主要な類似点を挙げていこう。まず主人公となる「わが家」、八女家の面々はあくまで歴史上に名の刻まれることのない「無名」の一家である。そんな一家が、昭和初期から中期にかけての日本の「大きな物語」の潮流に、時に(ちょっぴり)影響したり、(ちょっぴり)影響されたりするというインタラクティブな関係性をたもちながら時代を下っていく。おまけに、歴史上に実在する有名人と、アっと驚く急接近が用意されている。ここはケネディ大統領にベトナム戦争の勲章をもらい、ジョン・レノンと「対談」をしたフォレスト・ガンプの姿を、すぐに思い出せるところだろう。
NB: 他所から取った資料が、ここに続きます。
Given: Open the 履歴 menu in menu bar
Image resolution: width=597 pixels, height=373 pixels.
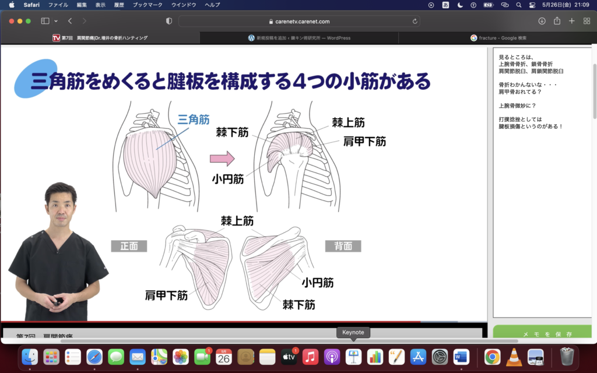Looking at the screenshot, I should pos(118,5).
さらに人物設定においても、柴咲コウ演じる主人公の八女政子の息子、加藤清司郎演ずる八女実は知的障害を持ち、ドラマの終盤ではかけっこが得意なのかもしれないということが仄めかされている。これはフォレスト・ガンプの設定をなぞっていて、かの作品へのオマージュと考えてよいだろう。また細かいところをひとつ抜き出せば、ストリップ嬢の長澤まさみがステージ上でバスローブ(?)を脱ぎ落とす際の彼女の股の間から観客席を狙うカメラのアングルも実は、ガンプの少年時代のガールフレンドがストリップ小屋で働いている衝撃の場面に彼が出くわすシーンをまねている。一度っきりの視聴だったので、見返せばさらにオマージュが見つけられるかもしれない。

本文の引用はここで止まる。